━━━ Records shown ━━━

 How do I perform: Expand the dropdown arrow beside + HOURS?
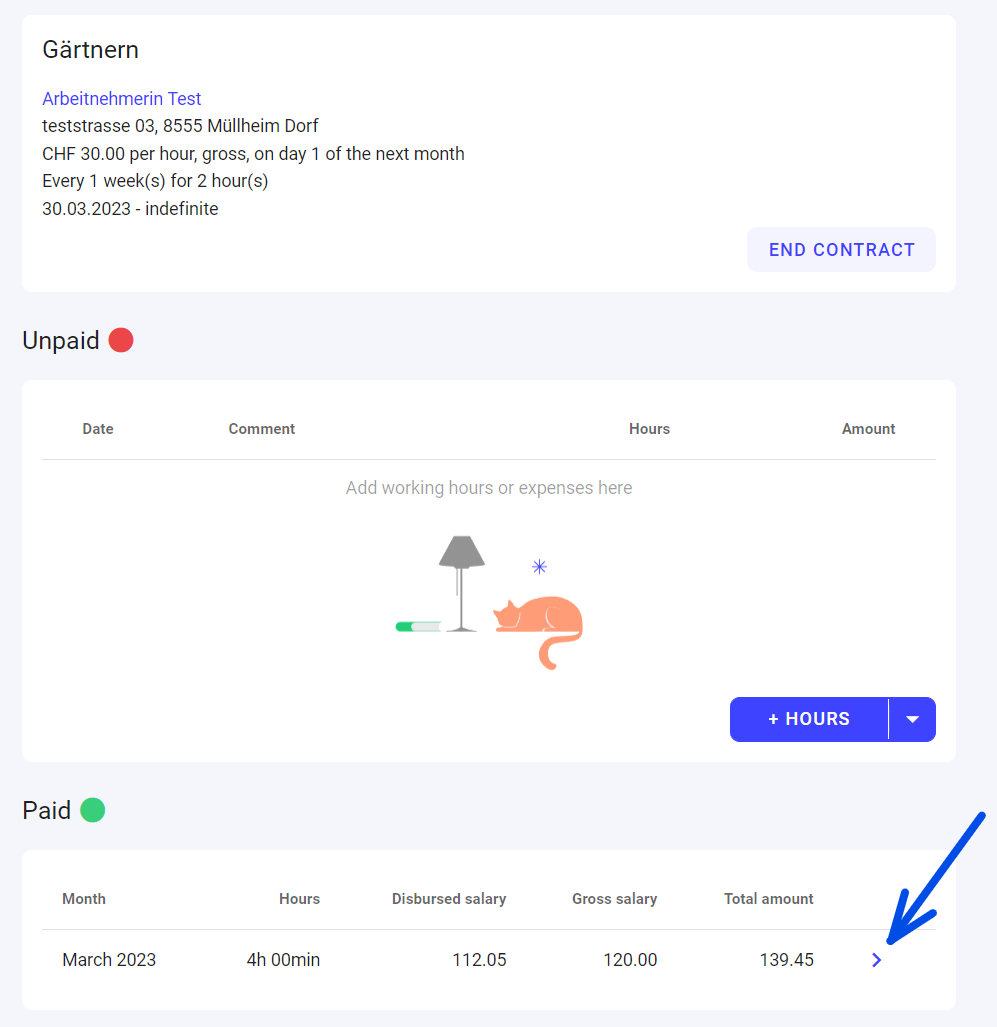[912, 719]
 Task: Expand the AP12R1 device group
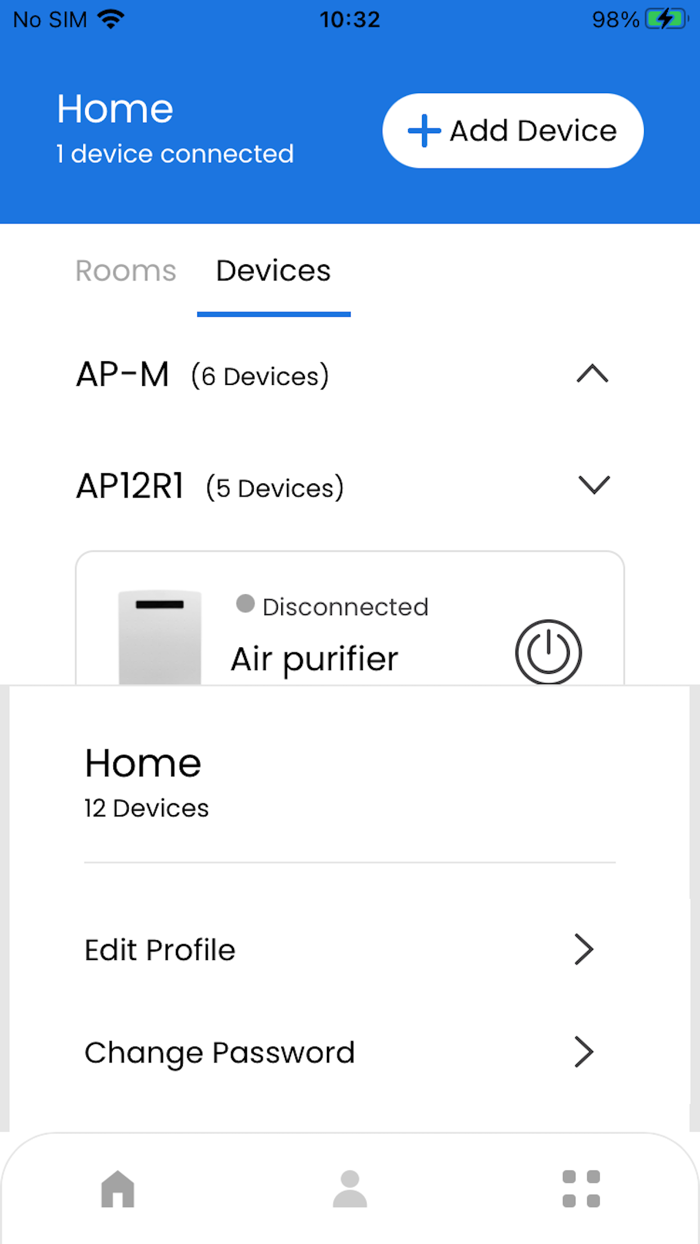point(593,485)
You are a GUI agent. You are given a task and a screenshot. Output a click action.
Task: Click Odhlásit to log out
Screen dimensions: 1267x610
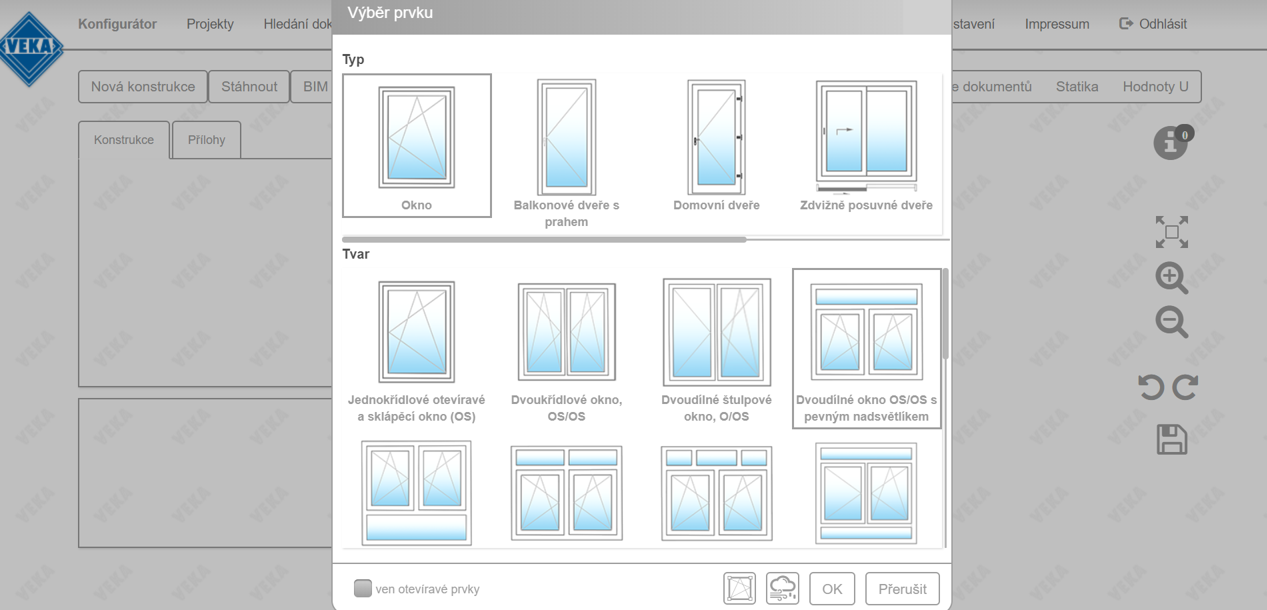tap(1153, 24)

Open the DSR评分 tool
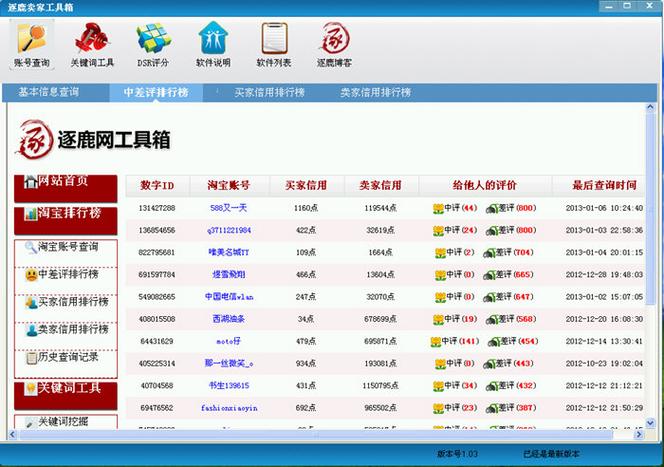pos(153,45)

━━━

## What this task involves
Reproduce the records above exactly, leaving out every picture they contain.

## Your solution
 How do I perform: Expand the dropdown arrow beside + HOURS?
[912, 719]
 Task: Expand the AP12R1 device group
point(593,485)
You are a GUI agent. You are given a task and a screenshot. Output a click action.
Task: Click Odhlásit to log out
Screen dimensions: 1267x610
tap(1153, 24)

Open the DSR评分 tool
pos(153,45)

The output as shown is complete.